Standards Compliance
Besides the exceptional compliance with Internet and file-sharing standards mentioned above, KDE achieves exceptional compliance with the available GNU/Linux desktop standards. KWin, KDE's new re-engineered window manager, complies to the new Window Manager Specification. Konqueror and KDE comply to the Desktop Entry Standard. KDE generally complies with the X Drag-and-Drop (XDND) protocol as well as with the X11R6? session management protocol (XSMP).

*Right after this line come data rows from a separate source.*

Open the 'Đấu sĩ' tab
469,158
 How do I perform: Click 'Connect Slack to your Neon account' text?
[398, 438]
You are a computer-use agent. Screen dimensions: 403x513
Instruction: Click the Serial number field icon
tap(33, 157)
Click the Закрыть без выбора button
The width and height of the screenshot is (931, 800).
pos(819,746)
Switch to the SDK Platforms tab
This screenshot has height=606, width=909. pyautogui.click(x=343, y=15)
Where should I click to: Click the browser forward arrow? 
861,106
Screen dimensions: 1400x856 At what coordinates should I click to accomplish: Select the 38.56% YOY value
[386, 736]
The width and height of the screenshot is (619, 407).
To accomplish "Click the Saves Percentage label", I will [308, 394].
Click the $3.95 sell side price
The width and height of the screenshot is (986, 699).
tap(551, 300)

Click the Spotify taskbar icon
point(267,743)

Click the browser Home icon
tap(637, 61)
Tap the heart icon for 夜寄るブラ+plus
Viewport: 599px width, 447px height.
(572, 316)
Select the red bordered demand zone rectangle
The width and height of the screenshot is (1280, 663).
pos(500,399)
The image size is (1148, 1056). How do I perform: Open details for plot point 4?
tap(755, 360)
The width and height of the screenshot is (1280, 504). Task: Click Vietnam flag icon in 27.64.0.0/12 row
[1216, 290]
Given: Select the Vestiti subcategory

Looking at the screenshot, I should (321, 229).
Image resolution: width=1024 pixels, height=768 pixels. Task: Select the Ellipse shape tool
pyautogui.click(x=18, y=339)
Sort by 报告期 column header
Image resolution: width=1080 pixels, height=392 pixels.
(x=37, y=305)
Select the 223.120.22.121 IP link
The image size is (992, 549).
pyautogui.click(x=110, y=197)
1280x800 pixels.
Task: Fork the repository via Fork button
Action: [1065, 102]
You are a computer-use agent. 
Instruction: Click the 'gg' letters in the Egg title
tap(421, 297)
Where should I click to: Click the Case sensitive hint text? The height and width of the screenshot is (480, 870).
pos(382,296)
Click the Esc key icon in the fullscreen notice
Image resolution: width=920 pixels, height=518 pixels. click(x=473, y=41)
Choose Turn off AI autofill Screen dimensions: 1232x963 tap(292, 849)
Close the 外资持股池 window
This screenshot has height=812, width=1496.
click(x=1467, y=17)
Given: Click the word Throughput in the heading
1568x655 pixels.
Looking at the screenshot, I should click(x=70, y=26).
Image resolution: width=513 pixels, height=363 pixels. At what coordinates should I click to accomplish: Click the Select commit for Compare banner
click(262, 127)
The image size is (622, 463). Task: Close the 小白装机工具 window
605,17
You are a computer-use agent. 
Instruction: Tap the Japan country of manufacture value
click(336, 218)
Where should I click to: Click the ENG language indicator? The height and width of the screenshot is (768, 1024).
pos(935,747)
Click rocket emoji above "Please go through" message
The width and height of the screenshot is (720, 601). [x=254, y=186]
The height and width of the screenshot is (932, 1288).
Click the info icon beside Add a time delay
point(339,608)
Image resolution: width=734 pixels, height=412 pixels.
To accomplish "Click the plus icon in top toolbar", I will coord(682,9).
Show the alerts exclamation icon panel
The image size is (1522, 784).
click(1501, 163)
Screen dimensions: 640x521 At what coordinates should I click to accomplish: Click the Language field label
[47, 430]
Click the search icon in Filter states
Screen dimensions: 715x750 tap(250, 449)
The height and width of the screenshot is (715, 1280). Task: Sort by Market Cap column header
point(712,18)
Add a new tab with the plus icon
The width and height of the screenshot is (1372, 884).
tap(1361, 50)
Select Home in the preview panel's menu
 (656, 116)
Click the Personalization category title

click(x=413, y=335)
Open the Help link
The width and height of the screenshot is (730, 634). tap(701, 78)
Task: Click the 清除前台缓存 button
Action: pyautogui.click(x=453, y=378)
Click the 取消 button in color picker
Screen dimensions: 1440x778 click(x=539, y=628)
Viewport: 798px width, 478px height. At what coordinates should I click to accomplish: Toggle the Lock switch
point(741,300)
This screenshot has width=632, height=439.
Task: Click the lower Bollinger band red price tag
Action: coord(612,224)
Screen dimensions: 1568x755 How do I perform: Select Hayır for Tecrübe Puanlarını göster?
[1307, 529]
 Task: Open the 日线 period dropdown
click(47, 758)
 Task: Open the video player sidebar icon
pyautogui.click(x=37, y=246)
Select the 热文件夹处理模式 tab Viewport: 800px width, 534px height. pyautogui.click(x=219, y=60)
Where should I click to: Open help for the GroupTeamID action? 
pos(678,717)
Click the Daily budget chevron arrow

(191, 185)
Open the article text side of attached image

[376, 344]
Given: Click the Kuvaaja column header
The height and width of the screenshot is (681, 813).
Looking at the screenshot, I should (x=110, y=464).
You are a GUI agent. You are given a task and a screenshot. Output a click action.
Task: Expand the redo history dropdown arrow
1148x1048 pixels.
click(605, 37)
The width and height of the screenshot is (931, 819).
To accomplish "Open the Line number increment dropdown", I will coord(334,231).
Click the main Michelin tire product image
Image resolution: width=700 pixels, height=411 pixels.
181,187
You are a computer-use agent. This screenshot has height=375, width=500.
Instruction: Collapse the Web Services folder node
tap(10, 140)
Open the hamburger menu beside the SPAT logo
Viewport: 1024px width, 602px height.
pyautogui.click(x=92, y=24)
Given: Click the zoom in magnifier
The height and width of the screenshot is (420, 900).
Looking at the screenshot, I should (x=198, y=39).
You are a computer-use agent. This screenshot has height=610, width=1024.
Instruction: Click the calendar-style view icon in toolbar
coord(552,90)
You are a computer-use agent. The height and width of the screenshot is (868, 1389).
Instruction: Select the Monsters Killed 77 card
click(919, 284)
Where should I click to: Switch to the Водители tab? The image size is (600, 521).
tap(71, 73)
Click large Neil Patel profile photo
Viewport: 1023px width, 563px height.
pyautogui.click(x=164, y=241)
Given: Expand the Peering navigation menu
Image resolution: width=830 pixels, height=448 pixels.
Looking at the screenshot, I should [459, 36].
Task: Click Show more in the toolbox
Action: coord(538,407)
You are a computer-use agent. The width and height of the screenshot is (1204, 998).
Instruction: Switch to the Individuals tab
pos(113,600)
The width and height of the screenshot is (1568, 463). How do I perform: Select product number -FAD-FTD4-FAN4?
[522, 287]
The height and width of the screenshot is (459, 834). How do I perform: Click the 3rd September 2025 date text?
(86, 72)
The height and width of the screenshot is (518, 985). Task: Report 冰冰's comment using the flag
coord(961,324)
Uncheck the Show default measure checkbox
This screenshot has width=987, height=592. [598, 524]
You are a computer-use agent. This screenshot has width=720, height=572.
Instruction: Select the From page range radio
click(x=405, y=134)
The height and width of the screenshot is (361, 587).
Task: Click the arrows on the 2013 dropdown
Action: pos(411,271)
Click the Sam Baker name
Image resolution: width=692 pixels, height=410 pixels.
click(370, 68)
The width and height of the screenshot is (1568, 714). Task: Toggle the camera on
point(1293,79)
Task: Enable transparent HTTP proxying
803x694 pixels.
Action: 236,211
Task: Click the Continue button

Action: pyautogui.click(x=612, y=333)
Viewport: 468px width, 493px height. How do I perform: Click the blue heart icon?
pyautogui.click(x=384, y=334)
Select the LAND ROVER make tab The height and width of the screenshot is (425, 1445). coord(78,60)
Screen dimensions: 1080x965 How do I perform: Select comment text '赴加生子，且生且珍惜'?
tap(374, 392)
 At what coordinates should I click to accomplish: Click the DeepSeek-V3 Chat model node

The K Development Environment

KDE offers developers a rich set of major technologies. Chief among these are the Desktop COmmunication Protocol (DCOP), the I/O libraries (KIO), the component object model (KParts), an XML-based GUI class, and a standards-compliant HTML rendering engine (KHTML).

DCOP Messaging
DCOP is a client-to-client communications protocol intermediated by a server over the standard X11 ICE library. The protocol supports both message passing and remote procedure calls using an XML-RPC to DCOP "gateway". Bindings for C, C++ and Python, as well as experimental Java bindings, are available.

KIO Network Technology
KIO implements application I/O in a separate process to enable a non-blocking GUI without the use of threads. The class is network transparent and hence can be used seamlessly to access HTTP, FTP, POP, IMAP, NFS, SMB, LDAP and local files. Moreover, its modular and extensible design permits developers to "drop in" additional protocols, such as WebDAV, which will then automatically be available to all KDE applications. KIO also implements a trader which can locate handlers for specified mimetypes; these handlers can then be embedded within the requesting application using the KParts technology.

KParts Components
KParts, KDE's component object model, allows an application to embed another within itself. The technology handles all aspects of the embedding, such as positioning toolbars and inserting the proper menus when the embedded component is activated or deactivated. KParts can also interface with the KIO trader to locate available handlers for specific mimetypes or services/protocols. This technology is used extensively by the KOffice suite and Konqueror.

XML GUI Builder
The XML GUI employs XML to create and position menus, toolbars and possibly other aspects of the GUI. This technology offers developers and users the advantage of simplified configurability of these user interface elements across applications and automatic compliance with the KDE Standards and Style Guide irrespective of modifications to the standards.

KHTML Rendering Engine
KHTML is an HTML 4.0 compliant rendering and drawing engine. The class supports the full gamut of current Internet technologies, including JavaScript, Java, HTML 4.0, CSS-2 (Cascading Style Sheets), SSL (Secure Socket Layer for secure communications) and Netscape Communicator plugins (for viewing Flash, RealAudio, RealVideo and similar technologies). The KHTML class can easily be used by an application as either a widget (using normal X Window parenting) or as a component (using the KParts technology). KHTML, in turn, has the capacity to embed components within itself using the KParts technology.